Colorado is home to some of the creepiest, creepy crawlies around.
Here’s a look at some of them:
American Dog Tick: This nasty little bug, Dermacentor variabilis, is commonly found in the Rocky Mountains and is known for carrying several diseases including Lyme disease, Rocky Mountain spotted fever and tularemia.
Acorn Weevil: Fortunately, this evil-looking bug focuses its attention on acorns, not people. It’s long, elephant trunk-like snout is used for sucking fluid from plants.
American Carrion Beetle: This gross little bug has an important, but nasty, job in nature. It feeds off of decaying flesh in both adult and larval form, helping to return dead animals back into the ecological food web.
Black Widow Spider: The female black widow spider is considered the most venomous spider in North America. The venom of the black widow spider is 15 times as toxic as the venom of the prairie rattlesnake. Only the female black widow is dangerous to humans; males and juveniles black widow spiders are harmless.
Assassin bug: This is one bug you don’t want to mess with. Assassin bugs (also known as kissing bugs) get their names from their habit of biting humans on the face near the lips. They like to suck the blood from mammals with vertebrae. Some of the bugs carry Chagas disease, which does damage to major organs and can be fatal.

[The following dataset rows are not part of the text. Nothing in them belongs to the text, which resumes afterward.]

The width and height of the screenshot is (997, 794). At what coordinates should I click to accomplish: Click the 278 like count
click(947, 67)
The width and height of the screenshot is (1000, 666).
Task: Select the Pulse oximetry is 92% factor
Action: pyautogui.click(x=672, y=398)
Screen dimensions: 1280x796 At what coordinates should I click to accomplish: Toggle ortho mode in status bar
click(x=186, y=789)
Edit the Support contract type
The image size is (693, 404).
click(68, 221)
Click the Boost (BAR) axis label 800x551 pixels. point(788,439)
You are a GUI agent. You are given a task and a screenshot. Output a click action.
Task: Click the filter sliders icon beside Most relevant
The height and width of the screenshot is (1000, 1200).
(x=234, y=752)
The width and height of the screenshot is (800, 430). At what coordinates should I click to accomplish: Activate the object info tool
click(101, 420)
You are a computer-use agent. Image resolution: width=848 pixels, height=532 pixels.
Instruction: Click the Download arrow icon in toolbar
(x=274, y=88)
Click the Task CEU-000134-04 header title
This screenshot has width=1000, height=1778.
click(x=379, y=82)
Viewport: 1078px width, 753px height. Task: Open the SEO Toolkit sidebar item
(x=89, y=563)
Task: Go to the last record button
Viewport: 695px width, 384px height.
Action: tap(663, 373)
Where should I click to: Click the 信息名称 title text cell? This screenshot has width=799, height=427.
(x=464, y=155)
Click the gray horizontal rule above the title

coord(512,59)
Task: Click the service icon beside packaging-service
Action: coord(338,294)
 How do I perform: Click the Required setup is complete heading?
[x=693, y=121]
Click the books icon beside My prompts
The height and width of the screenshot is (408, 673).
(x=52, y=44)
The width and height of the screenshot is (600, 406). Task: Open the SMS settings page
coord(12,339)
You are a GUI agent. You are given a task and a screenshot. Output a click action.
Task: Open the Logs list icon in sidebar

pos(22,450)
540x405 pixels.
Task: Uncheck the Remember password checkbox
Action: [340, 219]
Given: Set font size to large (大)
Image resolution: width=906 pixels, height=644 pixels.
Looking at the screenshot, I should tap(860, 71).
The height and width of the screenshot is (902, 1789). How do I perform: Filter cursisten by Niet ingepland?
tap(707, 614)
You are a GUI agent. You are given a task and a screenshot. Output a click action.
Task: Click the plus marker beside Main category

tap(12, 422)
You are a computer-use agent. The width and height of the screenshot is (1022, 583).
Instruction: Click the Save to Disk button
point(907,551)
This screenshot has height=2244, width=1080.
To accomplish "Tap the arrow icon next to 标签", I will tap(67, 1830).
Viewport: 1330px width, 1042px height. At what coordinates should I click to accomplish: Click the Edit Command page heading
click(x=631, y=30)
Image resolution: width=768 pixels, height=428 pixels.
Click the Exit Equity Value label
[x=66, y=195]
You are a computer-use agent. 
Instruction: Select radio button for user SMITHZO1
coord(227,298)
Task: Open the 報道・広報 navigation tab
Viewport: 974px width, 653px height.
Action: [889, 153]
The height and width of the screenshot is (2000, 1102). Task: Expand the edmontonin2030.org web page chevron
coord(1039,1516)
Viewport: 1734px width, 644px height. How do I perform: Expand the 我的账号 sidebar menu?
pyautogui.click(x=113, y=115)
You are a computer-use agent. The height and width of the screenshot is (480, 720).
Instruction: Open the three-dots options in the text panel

Bed bug: This apple-seed sized bug doesn’t carry any diseases. Its favorite food is humans, and it’s bite can leave itchy rashes. If you have these bugs in your home, get rid of them — now.
Colorado Tarantula: In the United States, tarantulas are found in southwestern states. The Colorado tarantula differs from its fellow tarantulas in that it is mostly dark brown or black. Despite their fearsome appearance, tarantulas are not threatening to humans. Their venom is milder than a honeybee, according to National Geographic, and though painful, their bites are not harmful. In fact, tarantulas have become a popular pet for arachnophiles around the world.
Brown Marmorated Stink Bug: This is a new bug to Colorado, having been transplanted from Asia after hitching a ride in a packing crate. A voracious eater, it damages fruit, vegetable and nut crops. With few predators, it is spreading quickly. The “stink” in its name comes from the scent glands located on the bug’s underside.
Buffalo Treehopper: These eerie green/yellow bugs have a big head, hence the buffalo reference in the name. They can fly quickly from plant to plant, where they eat leaves, fruit, stems, vegetables and flowers They are considered pests.
Carolina Wolf Spider: What? Carolina has a state spider? Come on, Colorado, what gives? (If Colorado had a state spider it probably would be the windshield arachnid).
Although this is the Carolina’s state spider it also resides in Colorado and almost everywhere else.
Wolf spiders are large, dark colored and athletic. Instead of catching prey in a web, they violently hunt down their prey using strong bodies and sharp eyesight.